The Agnew baronetcy of Lochnaw was created on 28 July 1629 for Patrick Agnew, Shire Commissioner for Wigtownshire from 1628.

==Agnew baronets of Lochnaw, Wigtownshire (1629)==
- Sir Patrick Agnew, 1st Baronet (c. 1578–1661)
- Sir Andrew Agnew, 2nd Baronet (died 1671)
- Sir Andrew Agnew, 3rd Baronet (died 1702)
- Sir James Agnew, 4th Baronet (c. 1660–1735)
- Sir Andrew Agnew, 5th Baronet (1687–1771)
- Sir Stair Agnew, 6th Baronet (1734–1809)

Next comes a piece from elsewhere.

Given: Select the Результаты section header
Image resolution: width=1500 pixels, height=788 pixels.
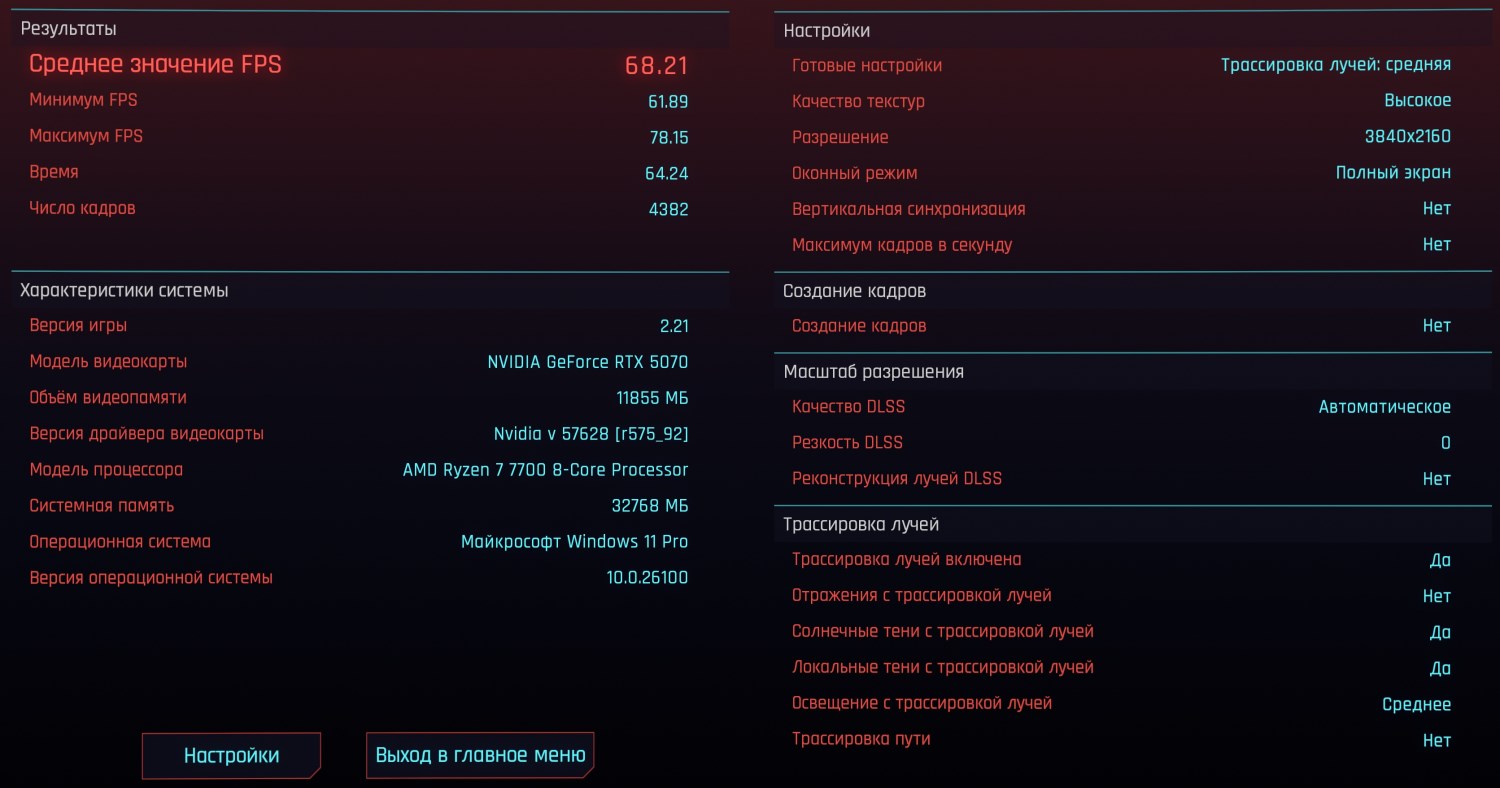Looking at the screenshot, I should (68, 30).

- Sir Andrew Agnew, 7th Baronet (1793–1849)
- Sir Andrew Agnew, 8th Baronet (1818–1892)
- Sir Andrew Noel Agnew, 9th Baronet (1850–1928)
- Sir Fulque Melville Gerald Noel Agnew, 10th Baronet (1900–1975)
- Sir Crispin Hamlyn Agnew, 11th Baronet (born 1944)

The heir apparent to the title is the present holder's son Mark Douglas Noel Agnew (born 1991).